MADRID: Ministers from Muslim and European countries along with the European Union’s foreign affairs chief gathered Friday in Madrid to discuss how to advance a two-state solution to the Israeli-Palestinian conflict.
“Together, we want to identify the concrete actions that will enable us to make progress toward this objective,” Spanish Prime Minister Pedro Sanchez wrote on social network X.
“The international community must take a decisive step toward a just and lasting peace in the Middle East,” the Socialist premier added.
Sanchez welcomed participants at his official residence before the start of the meeting at the foreign ministry in central Madrid, hosted by his top diplomat Jose Manuel Albares.
In attendance were Palestinian Prime Minister Mohammad Mustafa and the foreign ministers of Egypt, Jordan, Qatar, Saudi Arabia and Turkiye — all members of the Arab-Islamic Contact Group for Gaza — as well as the heads of the Arab League and the Organization of Islamic Cooperation.
The European Union was represented by its foreign affairs chief Josep Borrell as well as the foreign ministers of Ireland, Norway and Slovenia in addition to Spain.
“The implementation of the two-state solution is the only way to ensure a just and lasting peace in the region through the peaceful and secure coexistence of the state of Palestine and the state of Israel,” Albares told a news conference.
Asked about Israel’s absence from the meeting, he said the country had not been invited because it belonged “neither to the group of Europeans nor to the Arab-Islamic contact group” but stressed he would be “delighted” if Israel took part in discussions on the two-state solution.
Calls for the solution have grown since the outbreak of the war in Gaza, which began with Hamas’s October 7 attack on Israel.

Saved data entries
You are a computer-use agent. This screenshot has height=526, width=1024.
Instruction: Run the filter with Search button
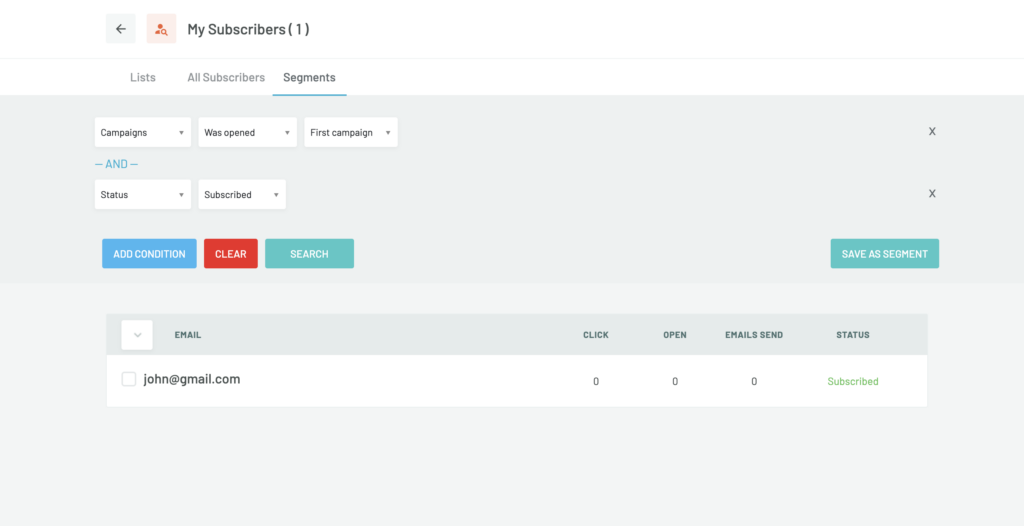[x=309, y=254]
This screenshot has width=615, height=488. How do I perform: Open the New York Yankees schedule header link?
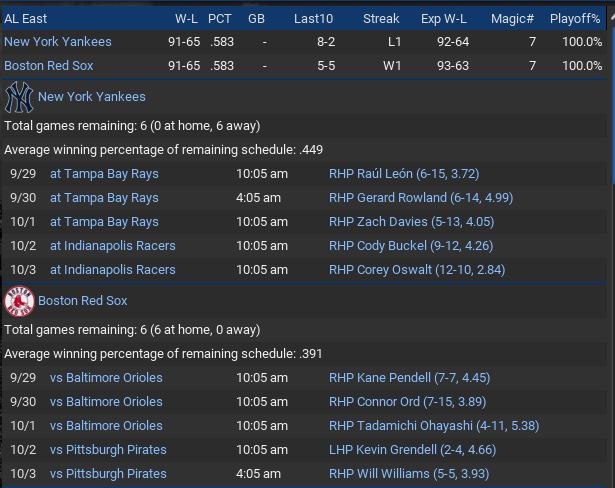click(x=91, y=97)
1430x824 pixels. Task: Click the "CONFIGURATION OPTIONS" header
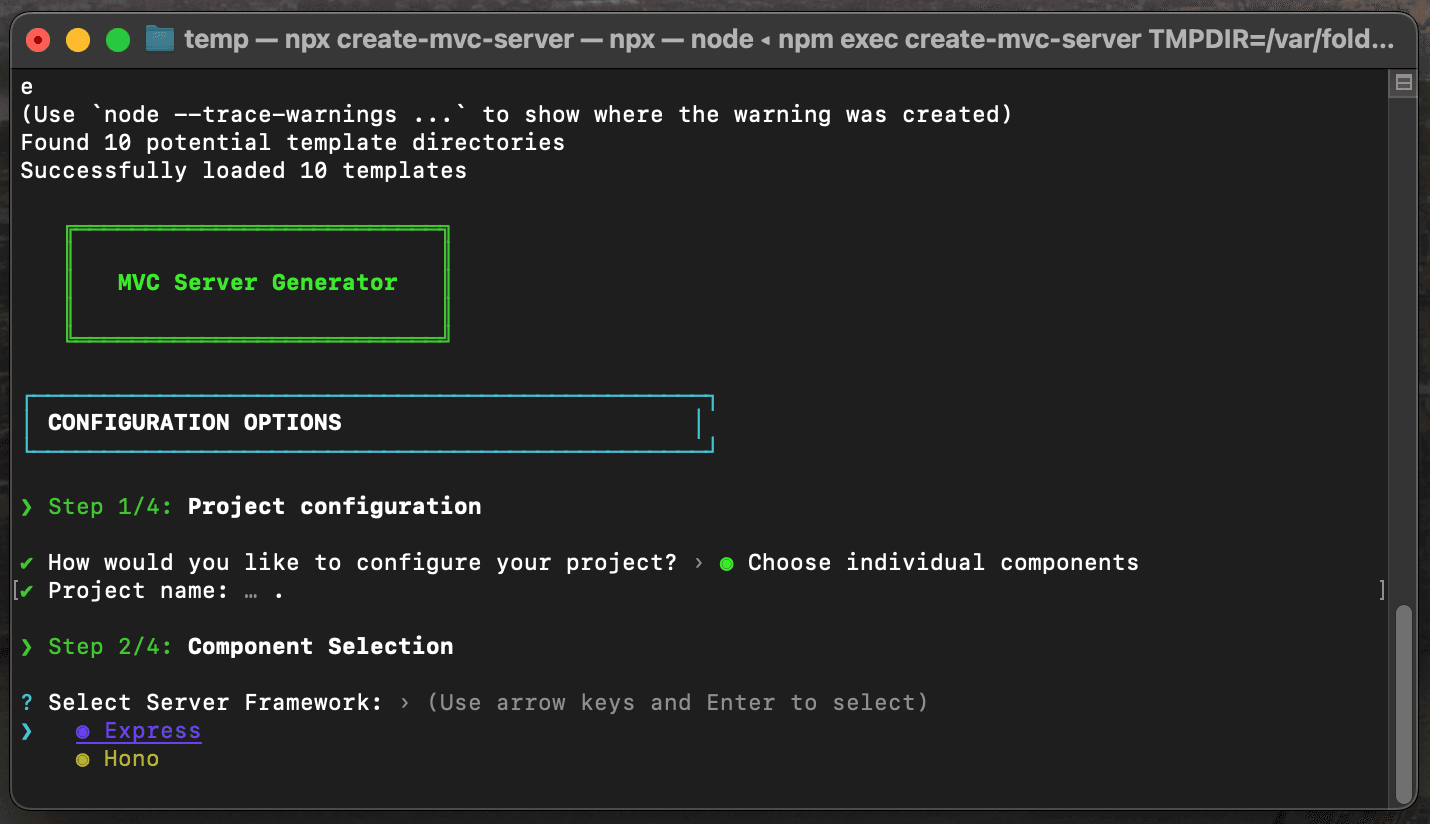[192, 422]
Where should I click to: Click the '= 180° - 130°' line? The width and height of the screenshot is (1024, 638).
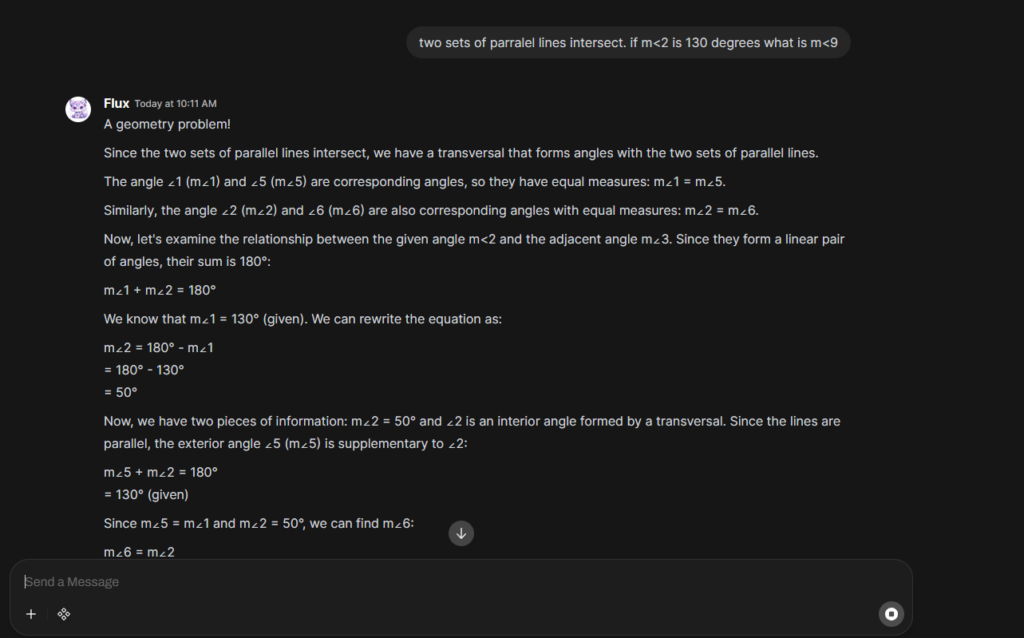[144, 370]
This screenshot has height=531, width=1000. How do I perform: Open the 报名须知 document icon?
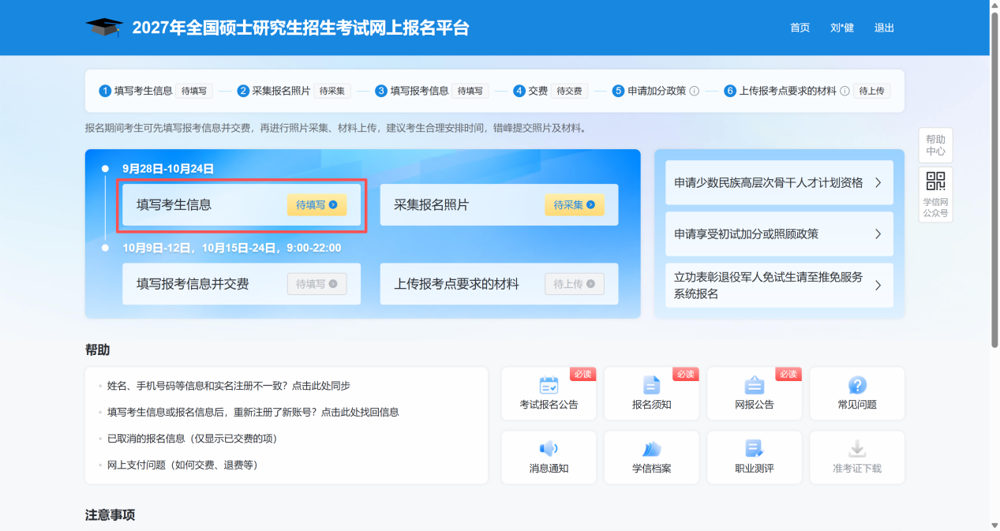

## Exercises
**A.** Set down the passage of the Madrid meeting report from "MADRID: Ministers from" to "the Israeli-Palestinian conflict.".
**B.** Which countries, according to the Madrid meeting report, sent foreign ministers who are members of the Arab-Islamic Contact Group for Gaza? List them all.

## Expected responses
**A.**
MADRID: Ministers from Muslim and European countries along with the European Union’s foreign affairs chief gathered Friday in Madrid to discuss how to advance a two-state solution to the Israeli-Palestinian conflict.

**B.** Egypt, Jordan, Qatar, Saudi Arabia, Turkiye